_TASK GOAL_.
Retype the line with "Task: Click the network connection tray icon" in it, then each line after it to the end of the data, word for word.

★ ★ ★

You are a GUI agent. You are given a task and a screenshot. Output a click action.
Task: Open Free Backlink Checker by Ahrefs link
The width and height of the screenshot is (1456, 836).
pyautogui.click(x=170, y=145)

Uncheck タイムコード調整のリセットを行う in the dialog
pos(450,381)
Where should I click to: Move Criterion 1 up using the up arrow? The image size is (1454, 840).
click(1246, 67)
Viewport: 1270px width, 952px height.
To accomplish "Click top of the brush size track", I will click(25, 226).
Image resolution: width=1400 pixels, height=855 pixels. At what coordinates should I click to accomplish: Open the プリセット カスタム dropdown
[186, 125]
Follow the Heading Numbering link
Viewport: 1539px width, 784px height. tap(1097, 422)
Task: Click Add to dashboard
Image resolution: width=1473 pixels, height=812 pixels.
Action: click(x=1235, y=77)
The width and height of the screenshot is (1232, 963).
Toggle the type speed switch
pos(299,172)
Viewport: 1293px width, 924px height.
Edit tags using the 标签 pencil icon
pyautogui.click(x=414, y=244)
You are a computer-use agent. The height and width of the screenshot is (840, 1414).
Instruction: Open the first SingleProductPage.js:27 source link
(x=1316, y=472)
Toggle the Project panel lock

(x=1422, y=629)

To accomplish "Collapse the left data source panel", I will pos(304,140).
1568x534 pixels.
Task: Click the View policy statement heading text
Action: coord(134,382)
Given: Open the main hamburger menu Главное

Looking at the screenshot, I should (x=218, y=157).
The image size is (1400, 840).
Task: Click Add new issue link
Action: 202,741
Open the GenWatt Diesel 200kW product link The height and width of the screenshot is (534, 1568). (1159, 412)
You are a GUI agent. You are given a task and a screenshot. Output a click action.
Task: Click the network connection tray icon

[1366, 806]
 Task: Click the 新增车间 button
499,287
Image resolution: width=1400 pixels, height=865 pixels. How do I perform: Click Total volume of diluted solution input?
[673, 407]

★ ★ ★

_TASK ANSWER_.
Task: Click the network connection tray icon

[1366, 806]
 Task: Click the 新增车间 button
499,287
Image resolution: width=1400 pixels, height=865 pixels. How do I perform: Click Total volume of diluted solution input?
[673, 407]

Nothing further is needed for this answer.